▸ **A run of records**

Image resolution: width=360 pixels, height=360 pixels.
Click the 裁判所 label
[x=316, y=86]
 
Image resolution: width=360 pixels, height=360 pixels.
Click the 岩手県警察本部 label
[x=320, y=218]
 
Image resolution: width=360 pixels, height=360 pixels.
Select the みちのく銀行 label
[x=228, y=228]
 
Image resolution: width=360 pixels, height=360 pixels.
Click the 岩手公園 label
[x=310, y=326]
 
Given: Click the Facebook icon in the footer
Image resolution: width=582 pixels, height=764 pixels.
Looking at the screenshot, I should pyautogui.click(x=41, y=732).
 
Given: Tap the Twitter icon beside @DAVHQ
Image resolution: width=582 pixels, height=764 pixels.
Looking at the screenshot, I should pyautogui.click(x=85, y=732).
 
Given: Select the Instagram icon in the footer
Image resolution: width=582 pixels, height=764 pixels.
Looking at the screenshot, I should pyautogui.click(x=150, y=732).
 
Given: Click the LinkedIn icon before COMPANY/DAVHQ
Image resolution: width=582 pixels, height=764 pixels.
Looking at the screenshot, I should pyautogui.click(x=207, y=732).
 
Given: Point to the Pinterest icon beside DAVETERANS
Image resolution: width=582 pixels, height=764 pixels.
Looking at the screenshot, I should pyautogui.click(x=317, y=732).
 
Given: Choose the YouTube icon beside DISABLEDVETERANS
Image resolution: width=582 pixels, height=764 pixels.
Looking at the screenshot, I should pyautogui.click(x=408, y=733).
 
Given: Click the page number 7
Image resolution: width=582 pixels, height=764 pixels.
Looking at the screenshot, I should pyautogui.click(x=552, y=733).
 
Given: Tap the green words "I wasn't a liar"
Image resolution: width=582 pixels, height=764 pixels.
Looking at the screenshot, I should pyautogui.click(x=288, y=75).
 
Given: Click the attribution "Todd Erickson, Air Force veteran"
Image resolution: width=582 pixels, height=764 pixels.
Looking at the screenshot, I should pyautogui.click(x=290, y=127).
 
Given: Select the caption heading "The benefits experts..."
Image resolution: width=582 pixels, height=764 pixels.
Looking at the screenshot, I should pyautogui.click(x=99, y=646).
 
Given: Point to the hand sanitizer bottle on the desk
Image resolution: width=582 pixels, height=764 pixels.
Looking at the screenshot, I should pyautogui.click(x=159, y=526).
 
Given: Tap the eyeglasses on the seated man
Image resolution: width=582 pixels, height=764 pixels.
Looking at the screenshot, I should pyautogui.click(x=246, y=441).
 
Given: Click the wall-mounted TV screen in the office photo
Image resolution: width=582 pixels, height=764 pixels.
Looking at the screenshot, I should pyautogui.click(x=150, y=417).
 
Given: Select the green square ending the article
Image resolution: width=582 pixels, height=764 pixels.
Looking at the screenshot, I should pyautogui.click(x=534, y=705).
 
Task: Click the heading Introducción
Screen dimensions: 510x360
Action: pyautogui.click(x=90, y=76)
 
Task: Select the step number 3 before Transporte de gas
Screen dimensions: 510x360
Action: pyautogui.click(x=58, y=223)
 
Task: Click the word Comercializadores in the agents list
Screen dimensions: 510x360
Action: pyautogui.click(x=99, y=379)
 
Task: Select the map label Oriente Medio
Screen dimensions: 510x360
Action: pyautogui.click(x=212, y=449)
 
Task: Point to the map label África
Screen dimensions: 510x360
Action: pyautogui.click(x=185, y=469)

▸ **Your goal**
Edit the items from the start through the line holding "[x=310, y=326]", inclusive, so that "label" becomes "marker" and nothing else changes.

▸ **Response**
Image resolution: width=360 pixels, height=360 pixels.
Click the 裁判所 marker
[x=316, y=86]
 
Image resolution: width=360 pixels, height=360 pixels.
Click the 岩手県警察本部 marker
[x=320, y=218]
 
Image resolution: width=360 pixels, height=360 pixels.
Select the みちのく銀行 marker
[x=228, y=228]
 
Image resolution: width=360 pixels, height=360 pixels.
Click the 岩手公園 marker
[x=310, y=326]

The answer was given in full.